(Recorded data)
● ● ● ● ●

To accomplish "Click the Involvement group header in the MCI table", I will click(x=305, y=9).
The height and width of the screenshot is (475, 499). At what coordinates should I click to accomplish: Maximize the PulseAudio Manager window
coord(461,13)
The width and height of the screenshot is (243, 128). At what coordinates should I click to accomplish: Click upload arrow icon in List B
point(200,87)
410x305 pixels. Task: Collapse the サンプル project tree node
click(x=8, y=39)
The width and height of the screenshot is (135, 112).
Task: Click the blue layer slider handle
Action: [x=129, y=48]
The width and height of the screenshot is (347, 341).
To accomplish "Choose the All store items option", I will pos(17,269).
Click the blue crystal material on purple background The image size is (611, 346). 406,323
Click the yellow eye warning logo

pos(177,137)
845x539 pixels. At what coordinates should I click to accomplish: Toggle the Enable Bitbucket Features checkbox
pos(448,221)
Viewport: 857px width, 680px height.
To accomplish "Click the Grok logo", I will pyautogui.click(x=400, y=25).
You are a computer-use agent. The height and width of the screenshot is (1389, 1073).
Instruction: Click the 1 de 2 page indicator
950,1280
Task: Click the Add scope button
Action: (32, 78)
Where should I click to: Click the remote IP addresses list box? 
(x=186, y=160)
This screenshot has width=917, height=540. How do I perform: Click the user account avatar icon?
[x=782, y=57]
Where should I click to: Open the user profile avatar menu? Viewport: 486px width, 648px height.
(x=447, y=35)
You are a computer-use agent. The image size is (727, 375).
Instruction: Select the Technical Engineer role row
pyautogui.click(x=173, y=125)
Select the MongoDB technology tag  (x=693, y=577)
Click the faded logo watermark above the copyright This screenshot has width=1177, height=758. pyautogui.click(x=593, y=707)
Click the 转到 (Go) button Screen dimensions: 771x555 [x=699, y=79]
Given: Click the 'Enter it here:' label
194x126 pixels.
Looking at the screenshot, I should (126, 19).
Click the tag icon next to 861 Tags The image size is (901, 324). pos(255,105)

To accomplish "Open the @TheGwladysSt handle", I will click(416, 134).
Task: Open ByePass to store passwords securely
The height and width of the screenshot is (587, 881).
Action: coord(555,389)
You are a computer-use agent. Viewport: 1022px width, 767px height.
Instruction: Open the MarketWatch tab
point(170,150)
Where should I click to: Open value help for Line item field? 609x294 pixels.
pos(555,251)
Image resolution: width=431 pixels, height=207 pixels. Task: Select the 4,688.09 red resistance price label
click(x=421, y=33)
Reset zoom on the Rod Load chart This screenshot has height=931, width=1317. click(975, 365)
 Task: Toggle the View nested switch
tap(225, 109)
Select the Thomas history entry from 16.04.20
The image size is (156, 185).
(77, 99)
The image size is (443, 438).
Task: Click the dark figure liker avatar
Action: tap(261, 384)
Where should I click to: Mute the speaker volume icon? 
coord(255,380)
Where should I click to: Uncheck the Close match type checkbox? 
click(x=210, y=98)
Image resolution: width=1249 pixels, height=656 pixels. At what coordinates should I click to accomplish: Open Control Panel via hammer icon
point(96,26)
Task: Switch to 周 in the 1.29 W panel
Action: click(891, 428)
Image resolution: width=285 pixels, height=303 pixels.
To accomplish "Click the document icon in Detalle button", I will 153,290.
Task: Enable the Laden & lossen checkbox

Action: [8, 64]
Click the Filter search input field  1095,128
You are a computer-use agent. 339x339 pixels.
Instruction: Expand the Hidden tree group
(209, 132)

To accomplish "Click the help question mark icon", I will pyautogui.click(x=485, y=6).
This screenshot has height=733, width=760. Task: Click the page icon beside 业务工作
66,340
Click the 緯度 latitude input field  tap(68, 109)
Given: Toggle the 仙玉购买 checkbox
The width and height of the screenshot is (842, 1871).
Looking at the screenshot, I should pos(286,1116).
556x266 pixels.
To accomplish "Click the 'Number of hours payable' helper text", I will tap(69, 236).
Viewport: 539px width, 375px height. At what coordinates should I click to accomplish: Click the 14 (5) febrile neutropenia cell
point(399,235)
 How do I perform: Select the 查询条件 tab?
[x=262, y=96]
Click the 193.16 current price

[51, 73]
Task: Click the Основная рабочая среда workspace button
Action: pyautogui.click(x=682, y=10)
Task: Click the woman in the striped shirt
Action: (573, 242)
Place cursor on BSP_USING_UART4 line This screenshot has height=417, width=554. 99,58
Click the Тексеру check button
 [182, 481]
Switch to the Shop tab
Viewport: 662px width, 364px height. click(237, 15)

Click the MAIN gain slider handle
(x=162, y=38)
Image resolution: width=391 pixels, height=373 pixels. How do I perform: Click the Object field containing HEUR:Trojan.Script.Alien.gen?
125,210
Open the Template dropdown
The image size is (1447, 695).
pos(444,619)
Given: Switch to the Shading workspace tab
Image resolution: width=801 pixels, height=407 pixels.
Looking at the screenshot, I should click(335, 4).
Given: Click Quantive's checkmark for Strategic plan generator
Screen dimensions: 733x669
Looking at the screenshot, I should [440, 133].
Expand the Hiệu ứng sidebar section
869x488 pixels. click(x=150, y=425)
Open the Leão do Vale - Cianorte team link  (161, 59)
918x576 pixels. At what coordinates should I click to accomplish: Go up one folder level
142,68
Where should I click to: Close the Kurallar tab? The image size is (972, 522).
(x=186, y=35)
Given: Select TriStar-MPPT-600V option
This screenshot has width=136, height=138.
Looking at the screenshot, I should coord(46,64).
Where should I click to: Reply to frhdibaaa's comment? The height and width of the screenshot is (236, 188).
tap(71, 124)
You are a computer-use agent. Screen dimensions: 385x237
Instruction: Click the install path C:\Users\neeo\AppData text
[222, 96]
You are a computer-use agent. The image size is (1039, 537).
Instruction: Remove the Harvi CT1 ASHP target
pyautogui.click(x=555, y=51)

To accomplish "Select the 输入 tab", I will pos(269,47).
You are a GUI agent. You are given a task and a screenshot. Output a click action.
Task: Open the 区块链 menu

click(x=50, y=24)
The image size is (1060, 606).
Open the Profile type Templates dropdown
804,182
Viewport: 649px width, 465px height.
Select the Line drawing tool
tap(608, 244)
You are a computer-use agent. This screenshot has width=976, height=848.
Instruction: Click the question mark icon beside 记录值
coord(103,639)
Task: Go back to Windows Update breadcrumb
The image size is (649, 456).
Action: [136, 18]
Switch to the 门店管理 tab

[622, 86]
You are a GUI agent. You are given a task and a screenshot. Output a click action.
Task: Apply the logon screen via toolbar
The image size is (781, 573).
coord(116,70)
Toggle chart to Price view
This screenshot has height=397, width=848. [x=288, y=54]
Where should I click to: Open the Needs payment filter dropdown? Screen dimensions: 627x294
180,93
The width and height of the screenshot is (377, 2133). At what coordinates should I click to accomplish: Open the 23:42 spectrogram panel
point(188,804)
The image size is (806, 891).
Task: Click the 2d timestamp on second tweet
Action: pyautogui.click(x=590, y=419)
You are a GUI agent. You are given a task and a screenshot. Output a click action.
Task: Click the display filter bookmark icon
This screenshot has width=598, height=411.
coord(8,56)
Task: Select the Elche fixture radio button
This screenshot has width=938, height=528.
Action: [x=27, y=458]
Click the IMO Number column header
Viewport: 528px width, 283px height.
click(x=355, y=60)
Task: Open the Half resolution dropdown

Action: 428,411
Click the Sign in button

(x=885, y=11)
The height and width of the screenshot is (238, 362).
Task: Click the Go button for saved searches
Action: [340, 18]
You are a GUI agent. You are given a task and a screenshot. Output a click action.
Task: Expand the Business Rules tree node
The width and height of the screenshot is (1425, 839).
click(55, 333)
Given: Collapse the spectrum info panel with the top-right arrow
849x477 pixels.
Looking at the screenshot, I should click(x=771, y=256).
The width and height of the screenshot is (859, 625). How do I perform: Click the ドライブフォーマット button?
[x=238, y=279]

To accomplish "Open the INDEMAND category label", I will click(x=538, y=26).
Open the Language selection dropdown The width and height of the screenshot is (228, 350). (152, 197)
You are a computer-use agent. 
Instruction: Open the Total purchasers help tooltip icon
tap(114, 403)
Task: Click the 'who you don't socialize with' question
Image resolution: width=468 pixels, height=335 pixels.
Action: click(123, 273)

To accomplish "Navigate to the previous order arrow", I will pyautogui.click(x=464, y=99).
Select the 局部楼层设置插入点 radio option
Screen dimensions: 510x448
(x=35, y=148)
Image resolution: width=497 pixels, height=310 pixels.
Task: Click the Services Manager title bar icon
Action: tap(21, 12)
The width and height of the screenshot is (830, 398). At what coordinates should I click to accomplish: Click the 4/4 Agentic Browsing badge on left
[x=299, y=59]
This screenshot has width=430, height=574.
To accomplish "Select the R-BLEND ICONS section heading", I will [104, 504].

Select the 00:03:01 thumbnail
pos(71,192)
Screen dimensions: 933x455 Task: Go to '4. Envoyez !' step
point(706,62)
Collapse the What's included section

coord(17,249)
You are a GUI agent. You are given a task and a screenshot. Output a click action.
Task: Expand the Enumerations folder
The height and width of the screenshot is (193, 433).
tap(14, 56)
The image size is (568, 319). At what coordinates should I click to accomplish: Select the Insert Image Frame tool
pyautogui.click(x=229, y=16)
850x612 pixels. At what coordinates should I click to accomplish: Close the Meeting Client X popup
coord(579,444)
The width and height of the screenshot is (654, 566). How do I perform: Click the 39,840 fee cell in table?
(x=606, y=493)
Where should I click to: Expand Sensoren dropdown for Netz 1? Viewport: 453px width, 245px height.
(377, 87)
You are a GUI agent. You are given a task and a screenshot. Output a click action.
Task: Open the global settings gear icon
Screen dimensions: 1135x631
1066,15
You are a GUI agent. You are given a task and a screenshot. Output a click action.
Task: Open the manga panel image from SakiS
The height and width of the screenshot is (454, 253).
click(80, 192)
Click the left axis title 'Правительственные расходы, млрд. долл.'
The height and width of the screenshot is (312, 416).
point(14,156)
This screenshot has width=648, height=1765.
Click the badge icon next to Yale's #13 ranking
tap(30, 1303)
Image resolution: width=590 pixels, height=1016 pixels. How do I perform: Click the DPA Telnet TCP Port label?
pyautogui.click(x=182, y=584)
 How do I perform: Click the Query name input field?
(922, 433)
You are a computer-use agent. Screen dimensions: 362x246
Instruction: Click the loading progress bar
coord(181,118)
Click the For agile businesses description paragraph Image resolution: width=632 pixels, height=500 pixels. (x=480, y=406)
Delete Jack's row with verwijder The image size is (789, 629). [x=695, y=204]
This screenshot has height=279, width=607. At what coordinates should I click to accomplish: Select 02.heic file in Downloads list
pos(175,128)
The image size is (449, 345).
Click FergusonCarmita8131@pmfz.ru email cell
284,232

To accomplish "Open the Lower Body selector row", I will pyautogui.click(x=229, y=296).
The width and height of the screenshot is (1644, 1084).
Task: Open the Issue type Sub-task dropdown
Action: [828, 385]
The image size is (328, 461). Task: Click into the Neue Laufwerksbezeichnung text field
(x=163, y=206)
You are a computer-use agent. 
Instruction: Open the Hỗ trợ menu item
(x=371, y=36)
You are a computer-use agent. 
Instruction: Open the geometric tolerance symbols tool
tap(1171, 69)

● ● ● ● ●

▶ [Description of the task]: Write down again, exactly as given, only the lines above that fall from the line with "The height and width of the screenshot is (475, 499)." to the line with "Select the MongoDB", inclusive.

▶ [Reply]:
The height and width of the screenshot is (475, 499). At what coordinates should I click to accomplish: Maximize the PulseAudio Manager window
coord(461,13)
The width and height of the screenshot is (243, 128). At what coordinates should I click to accomplish: Click upload arrow icon in List B
point(200,87)
410x305 pixels. Task: Collapse the サンプル project tree node
click(x=8, y=39)
The width and height of the screenshot is (135, 112).
Task: Click the blue layer slider handle
Action: [x=129, y=48]
The width and height of the screenshot is (347, 341).
To accomplish "Choose the All store items option", I will pos(17,269).
Click the blue crystal material on purple background The image size is (611, 346). 406,323
Click the yellow eye warning logo

pos(177,137)
845x539 pixels. At what coordinates should I click to accomplish: Toggle the Enable Bitbucket Features checkbox
pos(448,221)
Viewport: 857px width, 680px height.
To accomplish "Click the Grok logo", I will pyautogui.click(x=400, y=25).
You are a computer-use agent. The height and width of the screenshot is (1389, 1073).
Instruction: Click the 1 de 2 page indicator
950,1280
Task: Click the Add scope button
Action: (32, 78)
Where should I click to: Click the remote IP addresses list box? 
(x=186, y=160)
This screenshot has width=917, height=540. How do I perform: Click the user account avatar icon?
[x=782, y=57]
Where should I click to: Open the user profile avatar menu? Viewport: 486px width, 648px height.
(x=447, y=35)
You are a computer-use agent. The image size is (727, 375).
Instruction: Select the Technical Engineer role row
pyautogui.click(x=173, y=125)
Select the MongoDB technology tag  (x=693, y=577)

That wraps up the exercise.